PROBLEM DESCRIPTION
Your answer needs to include each line of the records in which the string "handle" can be found.

Stored records
────────────────────
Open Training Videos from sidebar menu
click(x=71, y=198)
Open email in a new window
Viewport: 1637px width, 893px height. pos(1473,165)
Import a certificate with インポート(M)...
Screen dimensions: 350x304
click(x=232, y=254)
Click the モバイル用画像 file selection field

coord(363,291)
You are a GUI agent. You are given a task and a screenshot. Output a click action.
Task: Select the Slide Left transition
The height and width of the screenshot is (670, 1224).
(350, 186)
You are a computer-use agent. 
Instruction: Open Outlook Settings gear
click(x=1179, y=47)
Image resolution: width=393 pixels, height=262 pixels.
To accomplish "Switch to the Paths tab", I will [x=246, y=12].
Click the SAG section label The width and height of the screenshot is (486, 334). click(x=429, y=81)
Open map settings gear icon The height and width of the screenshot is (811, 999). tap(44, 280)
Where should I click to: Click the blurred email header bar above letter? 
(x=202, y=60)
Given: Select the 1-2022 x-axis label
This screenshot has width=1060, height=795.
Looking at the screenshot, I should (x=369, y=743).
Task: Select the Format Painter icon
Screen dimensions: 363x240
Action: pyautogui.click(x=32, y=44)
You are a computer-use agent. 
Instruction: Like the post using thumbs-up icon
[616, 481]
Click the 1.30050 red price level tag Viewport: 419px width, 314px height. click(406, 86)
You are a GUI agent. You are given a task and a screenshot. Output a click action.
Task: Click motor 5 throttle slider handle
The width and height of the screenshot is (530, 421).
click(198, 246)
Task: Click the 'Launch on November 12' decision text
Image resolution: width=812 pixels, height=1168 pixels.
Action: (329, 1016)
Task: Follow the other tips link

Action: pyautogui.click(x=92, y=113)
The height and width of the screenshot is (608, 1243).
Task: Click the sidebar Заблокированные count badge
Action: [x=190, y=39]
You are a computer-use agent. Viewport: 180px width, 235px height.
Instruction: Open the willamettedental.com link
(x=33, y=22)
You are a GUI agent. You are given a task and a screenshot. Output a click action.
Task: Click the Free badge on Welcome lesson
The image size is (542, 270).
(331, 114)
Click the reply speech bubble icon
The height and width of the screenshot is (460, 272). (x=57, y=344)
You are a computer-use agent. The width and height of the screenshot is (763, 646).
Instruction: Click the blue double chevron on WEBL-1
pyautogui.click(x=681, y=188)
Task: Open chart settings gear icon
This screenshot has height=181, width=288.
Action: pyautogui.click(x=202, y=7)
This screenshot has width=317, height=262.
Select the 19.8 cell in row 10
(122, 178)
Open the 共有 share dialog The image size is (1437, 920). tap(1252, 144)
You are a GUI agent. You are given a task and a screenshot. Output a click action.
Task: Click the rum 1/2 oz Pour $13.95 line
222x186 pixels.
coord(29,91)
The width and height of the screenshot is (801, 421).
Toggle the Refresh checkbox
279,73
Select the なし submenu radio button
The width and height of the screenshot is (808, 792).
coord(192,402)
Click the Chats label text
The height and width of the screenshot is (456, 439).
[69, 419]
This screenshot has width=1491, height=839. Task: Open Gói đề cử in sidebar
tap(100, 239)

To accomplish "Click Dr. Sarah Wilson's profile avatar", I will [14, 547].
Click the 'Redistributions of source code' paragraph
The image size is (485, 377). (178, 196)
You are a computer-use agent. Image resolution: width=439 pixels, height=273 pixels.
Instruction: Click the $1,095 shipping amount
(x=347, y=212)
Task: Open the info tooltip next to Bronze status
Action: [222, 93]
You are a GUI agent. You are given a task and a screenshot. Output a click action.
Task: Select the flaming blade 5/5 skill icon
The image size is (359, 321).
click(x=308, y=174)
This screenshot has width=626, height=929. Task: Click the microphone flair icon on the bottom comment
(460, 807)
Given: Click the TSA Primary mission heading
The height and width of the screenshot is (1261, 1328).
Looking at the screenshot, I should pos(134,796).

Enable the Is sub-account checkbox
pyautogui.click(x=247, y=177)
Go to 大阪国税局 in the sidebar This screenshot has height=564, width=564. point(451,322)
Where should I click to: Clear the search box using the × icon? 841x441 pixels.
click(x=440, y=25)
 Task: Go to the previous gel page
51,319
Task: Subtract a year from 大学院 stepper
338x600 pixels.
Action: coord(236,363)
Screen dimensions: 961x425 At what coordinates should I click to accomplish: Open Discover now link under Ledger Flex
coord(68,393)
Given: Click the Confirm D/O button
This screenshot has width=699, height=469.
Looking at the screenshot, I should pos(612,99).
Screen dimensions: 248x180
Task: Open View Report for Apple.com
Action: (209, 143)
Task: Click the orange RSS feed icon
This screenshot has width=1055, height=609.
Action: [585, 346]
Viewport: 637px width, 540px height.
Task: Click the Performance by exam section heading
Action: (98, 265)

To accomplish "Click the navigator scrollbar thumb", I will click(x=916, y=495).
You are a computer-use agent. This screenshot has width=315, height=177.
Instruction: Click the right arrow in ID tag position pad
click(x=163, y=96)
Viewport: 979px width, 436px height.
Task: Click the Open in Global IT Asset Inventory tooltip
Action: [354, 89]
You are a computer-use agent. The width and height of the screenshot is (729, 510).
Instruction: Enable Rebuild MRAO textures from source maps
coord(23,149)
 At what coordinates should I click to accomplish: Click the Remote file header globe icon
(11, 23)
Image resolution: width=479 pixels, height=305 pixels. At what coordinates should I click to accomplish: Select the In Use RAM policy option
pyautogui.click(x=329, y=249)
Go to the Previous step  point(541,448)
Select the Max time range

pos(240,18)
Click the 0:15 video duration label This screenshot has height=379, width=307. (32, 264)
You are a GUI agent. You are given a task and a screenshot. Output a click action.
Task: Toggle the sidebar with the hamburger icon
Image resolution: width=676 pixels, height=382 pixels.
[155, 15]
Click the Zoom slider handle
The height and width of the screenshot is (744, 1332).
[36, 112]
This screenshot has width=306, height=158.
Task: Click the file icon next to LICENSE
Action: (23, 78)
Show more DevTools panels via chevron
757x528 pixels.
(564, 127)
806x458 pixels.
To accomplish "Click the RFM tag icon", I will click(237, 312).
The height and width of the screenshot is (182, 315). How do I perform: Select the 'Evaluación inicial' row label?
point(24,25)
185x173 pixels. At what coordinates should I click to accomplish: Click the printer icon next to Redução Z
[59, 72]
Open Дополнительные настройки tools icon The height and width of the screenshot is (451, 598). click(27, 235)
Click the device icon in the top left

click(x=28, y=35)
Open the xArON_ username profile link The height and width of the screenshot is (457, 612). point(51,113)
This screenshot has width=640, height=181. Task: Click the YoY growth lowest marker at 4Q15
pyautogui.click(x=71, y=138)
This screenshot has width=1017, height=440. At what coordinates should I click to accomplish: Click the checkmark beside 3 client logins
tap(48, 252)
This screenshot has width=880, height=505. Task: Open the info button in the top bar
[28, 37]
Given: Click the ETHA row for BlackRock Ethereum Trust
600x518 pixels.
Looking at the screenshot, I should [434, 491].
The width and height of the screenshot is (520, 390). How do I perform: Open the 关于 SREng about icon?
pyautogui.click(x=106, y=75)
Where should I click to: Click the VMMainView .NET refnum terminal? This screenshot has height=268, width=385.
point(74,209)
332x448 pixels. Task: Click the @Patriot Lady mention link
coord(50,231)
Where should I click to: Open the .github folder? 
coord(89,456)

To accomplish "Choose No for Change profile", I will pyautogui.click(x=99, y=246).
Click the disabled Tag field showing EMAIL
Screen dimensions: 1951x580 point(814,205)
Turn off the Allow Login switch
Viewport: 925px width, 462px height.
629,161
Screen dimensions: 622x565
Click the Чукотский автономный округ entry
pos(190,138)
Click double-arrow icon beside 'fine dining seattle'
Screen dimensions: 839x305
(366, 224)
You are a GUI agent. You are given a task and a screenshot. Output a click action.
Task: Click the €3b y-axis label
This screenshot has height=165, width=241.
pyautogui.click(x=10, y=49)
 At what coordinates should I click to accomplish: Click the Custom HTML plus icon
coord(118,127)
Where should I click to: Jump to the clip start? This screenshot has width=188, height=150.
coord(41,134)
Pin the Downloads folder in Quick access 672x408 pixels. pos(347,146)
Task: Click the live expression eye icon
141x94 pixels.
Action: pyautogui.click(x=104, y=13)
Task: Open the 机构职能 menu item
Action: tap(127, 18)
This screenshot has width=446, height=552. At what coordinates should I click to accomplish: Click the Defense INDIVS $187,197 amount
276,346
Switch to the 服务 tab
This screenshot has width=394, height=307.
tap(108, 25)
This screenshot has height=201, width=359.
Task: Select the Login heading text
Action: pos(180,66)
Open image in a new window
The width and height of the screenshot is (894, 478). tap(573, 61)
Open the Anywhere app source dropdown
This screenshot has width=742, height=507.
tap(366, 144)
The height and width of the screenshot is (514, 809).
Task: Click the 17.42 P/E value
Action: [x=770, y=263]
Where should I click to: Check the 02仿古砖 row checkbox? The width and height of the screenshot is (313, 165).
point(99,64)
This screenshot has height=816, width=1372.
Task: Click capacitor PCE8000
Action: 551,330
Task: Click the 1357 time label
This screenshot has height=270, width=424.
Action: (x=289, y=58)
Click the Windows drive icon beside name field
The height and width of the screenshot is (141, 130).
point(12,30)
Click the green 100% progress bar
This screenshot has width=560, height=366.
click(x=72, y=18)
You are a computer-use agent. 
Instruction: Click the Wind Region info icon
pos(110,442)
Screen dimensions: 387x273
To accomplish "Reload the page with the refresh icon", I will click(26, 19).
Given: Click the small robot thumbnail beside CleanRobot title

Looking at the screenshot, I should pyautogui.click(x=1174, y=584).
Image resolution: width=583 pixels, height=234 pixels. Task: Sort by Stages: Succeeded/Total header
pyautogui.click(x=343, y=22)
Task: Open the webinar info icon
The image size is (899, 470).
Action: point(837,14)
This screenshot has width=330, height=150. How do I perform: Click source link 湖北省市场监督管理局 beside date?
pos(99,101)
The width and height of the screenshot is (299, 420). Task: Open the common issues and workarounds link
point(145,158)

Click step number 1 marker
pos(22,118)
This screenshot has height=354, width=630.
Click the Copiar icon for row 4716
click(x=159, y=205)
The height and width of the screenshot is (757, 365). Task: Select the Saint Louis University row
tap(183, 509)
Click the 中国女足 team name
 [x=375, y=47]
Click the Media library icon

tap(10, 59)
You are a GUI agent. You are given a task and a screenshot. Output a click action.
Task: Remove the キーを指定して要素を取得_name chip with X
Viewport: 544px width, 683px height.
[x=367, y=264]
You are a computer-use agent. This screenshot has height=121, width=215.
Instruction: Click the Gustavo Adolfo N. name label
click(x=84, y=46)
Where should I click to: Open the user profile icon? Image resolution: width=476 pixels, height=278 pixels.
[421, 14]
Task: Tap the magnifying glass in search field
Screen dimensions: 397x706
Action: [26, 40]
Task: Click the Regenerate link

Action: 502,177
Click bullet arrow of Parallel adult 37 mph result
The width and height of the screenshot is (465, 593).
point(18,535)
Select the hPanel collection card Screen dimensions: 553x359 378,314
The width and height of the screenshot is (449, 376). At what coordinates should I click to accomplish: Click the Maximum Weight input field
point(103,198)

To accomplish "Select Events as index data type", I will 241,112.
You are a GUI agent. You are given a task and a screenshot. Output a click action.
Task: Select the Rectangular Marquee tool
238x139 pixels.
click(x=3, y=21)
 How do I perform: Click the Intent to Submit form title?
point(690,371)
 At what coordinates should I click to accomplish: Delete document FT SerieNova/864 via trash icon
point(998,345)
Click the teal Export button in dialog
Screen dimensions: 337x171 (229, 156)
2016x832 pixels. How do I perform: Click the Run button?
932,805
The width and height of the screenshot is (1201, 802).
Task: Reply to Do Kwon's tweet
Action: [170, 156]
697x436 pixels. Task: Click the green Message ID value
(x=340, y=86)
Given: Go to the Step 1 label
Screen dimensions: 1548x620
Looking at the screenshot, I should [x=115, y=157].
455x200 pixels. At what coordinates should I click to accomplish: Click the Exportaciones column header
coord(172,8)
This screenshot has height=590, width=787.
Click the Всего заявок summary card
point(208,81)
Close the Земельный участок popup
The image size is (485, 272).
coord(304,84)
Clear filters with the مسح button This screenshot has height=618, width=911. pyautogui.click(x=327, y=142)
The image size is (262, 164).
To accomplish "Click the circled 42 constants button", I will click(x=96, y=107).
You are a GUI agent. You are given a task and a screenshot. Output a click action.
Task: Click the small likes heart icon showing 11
────────────────────
EXERCISE ANSWER
Task: Click motor 5 throttle slider handle
Click the Zoom slider handle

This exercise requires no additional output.